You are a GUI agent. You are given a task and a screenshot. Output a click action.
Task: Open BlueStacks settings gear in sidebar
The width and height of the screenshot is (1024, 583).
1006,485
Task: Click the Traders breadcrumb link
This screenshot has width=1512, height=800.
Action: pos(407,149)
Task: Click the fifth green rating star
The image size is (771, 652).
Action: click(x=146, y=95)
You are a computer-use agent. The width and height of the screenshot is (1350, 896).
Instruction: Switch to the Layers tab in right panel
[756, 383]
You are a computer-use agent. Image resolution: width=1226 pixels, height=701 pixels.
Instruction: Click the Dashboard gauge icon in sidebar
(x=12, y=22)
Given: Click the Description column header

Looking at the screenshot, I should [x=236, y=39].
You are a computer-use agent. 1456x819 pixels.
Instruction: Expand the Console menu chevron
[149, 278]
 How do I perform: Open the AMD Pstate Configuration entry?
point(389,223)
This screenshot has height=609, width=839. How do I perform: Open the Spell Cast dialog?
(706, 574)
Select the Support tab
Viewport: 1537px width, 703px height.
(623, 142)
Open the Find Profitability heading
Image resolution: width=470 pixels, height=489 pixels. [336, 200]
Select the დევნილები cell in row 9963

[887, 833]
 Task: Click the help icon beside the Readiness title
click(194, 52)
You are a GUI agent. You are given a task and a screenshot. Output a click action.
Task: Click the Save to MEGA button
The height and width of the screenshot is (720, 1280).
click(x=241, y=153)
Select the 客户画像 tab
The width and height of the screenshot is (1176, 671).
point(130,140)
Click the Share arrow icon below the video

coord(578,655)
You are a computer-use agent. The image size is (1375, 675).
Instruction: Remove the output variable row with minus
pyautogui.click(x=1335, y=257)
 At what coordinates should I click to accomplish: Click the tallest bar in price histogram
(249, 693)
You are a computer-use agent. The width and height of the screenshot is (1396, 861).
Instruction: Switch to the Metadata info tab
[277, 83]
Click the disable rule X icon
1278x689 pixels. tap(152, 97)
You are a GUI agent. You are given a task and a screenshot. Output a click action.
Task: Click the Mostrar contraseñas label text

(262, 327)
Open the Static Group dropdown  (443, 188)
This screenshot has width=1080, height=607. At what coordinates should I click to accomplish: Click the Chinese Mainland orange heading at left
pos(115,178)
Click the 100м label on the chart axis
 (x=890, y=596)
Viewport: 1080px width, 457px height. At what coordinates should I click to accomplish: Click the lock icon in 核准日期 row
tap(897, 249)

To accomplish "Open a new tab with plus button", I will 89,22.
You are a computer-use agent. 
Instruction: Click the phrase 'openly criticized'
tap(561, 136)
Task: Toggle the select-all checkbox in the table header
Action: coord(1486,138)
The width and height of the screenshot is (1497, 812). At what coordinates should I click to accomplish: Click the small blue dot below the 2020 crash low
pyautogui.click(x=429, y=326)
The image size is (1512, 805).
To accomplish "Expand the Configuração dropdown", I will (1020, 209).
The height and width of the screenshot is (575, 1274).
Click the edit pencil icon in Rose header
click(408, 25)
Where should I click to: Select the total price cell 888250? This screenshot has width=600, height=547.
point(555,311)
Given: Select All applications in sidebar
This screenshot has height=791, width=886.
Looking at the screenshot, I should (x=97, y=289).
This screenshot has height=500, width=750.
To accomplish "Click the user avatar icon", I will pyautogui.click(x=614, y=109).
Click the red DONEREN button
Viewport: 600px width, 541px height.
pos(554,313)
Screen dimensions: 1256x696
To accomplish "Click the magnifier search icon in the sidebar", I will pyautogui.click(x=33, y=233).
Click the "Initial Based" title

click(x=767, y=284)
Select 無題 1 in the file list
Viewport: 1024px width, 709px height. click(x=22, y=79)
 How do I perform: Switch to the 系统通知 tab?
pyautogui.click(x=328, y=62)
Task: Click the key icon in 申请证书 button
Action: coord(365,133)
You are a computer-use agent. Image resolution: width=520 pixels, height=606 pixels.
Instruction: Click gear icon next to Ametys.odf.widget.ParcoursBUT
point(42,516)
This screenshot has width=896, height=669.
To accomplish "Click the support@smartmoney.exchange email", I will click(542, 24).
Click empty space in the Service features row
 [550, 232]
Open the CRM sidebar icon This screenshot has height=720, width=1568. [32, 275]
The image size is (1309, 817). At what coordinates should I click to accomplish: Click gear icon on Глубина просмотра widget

○ ○ ○ ○

Problem -> Check each line of the listing above. Copy the ones with the word "computer".

Response area ->
You are a computer-use agent. The width and height of the screenshot is (1350, 896).
You are a computer-use agent. Image resolution: width=1226 pixels, height=701 pixels.
You are a computer-use agent. 1456x819 pixels.
You are a computer-use agent. The image size is (1375, 675).
You are a computer-use agent. The width and height of the screenshot is (1396, 861).
You are a computer-use agent. 
You are a computer-use agent. Image resolution: width=520 pixels, height=606 pixels.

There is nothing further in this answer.